I was taught classical piano from the age of five. At 13 I saw a picture of Andy Mackay with his saxophone on the inner sleeve of the first Roxy Music LP and was mightily impressed. So I went in search of a sax teacher and I found a certain Jack Fear, who told me that I had to learn clarinet first if I wanted to play jazz sax. However, he did teach me how to tap my foot in time (you are not allowed to tap your foot playing classical music) and that is where my training stopped. As Ornette may have said: "You've got to learn everything to unlearn it.”
I went straight to Unlearn.
My next encounter with the sax was when one of our Bristol circle, Mark Springer, started playing me modern jazz. Those new tones, timbres and rhythms were a massive revelation. The Pop Group was formed in 1977 and as we ripped through Coltrane, Miles, Cecil, Monk, Sun Ra and Ornette, we started seeing ways to blow our music out of the water.
Then Ornette’s album Dancing In Your Head appeared. While we loved it for its funky, electric looseness, we were almost equally into the cover of This Is Our Music. As a result of this cover – not The Velvet Underground – our bass player, Simon Underwood, took up wearing shades. Me, I loved the lightness of touch on The Shape Of Jazz To Come and Change Of The Century, and the way these guys could roll through the track “Lonely Women” or rock on tracks like “Ramblin’”. Ornette used his horn like a drum playing an endless melodic rhythm. It inspired The Pop Group’s track “Communicate”, basically a punk version of Ornette’s Prime Time band of the late 70s.

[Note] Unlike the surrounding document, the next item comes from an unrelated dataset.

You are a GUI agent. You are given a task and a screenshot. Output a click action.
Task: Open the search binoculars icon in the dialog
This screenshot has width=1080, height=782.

So, inspired by the new musical forms, I went on to form Rip Rig And Panic with a mission to open up the world of rock music to the wonders of improvised jazz. I reckoned a Han Bennink five minute slot before the 6 o'clock news would be a great antidote to Top Of The Pops.
Richard Cook, former editor of The Wire, gave Rip Rig great support and we did get to play with OC’s great sideman Don Cherry who told me a good story about playing with OC. They were preparing for a gig somewhere down south in the States when Ornette heard a load of noise outside the venue. A large angry crowd which had turned up to get their ‘free jazz’ were being told they had to pay for it!!!
Ornette Coleman stuck to his guns, delivering music to make us all more human, coming over like a lionheart with fingers of light. I was lucky to catch his last UK show in June 2009, playing with The Master Musicians Of Jajouka – music I love and most definitely the roots of Dancing In Your Head.
I’ll end with my favourite of Mr Coleman’s quotes: "It was when I found out that I could make mistakes that I knew I was onto something.”